### WHAT IS BEING ASKED:
Some entries follow. Reproduce exactly the lines starting at the one with "Viewport: 1568px width, 756px height." and stopping after the one with "Viewport: 1568px width, 249px height.".

### EXTRACTED INFORMATION:
────────

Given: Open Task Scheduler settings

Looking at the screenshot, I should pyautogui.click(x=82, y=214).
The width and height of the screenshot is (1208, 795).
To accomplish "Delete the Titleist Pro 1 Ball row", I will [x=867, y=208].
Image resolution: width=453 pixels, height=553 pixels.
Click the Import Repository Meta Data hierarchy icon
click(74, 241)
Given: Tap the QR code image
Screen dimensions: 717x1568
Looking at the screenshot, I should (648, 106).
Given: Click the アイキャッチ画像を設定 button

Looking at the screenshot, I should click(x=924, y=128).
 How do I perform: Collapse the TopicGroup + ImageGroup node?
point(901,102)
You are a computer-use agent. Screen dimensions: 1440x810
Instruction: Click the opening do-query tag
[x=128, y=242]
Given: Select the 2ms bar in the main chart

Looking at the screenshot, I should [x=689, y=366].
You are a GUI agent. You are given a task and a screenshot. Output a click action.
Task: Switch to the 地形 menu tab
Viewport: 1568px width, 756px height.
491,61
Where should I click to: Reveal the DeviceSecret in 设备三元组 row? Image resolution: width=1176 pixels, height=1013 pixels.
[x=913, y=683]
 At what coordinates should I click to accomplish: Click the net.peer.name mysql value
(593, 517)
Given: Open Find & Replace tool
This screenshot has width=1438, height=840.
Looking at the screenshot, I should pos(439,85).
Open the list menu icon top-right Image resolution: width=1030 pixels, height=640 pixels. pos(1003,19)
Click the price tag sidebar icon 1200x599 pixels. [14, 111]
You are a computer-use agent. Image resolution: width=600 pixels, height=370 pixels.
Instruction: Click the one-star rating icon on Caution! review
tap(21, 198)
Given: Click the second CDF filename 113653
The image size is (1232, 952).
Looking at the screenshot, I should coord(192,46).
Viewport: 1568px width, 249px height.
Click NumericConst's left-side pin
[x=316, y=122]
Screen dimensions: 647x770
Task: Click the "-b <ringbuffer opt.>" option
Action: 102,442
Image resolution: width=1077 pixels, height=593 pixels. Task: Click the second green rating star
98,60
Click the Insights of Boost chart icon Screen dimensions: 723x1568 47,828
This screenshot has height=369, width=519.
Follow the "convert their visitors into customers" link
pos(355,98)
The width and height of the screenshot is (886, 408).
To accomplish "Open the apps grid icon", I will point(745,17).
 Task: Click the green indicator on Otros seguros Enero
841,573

────────

### TASK RESPONSE:
Viewport: 1568px width, 756px height.
491,61
Where should I click to: Reveal the DeviceSecret in 设备三元组 row? Image resolution: width=1176 pixels, height=1013 pixels.
[x=913, y=683]
 At what coordinates should I click to accomplish: Click the net.peer.name mysql value
(593, 517)
Given: Open Find & Replace tool
This screenshot has width=1438, height=840.
Looking at the screenshot, I should pos(439,85).
Open the list menu icon top-right Image resolution: width=1030 pixels, height=640 pixels. pos(1003,19)
Click the price tag sidebar icon 1200x599 pixels. [14, 111]
You are a computer-use agent. Image resolution: width=600 pixels, height=370 pixels.
Instruction: Click the one-star rating icon on Caution! review
tap(21, 198)
Given: Click the second CDF filename 113653
The image size is (1232, 952).
Looking at the screenshot, I should coord(192,46).
Viewport: 1568px width, 249px height.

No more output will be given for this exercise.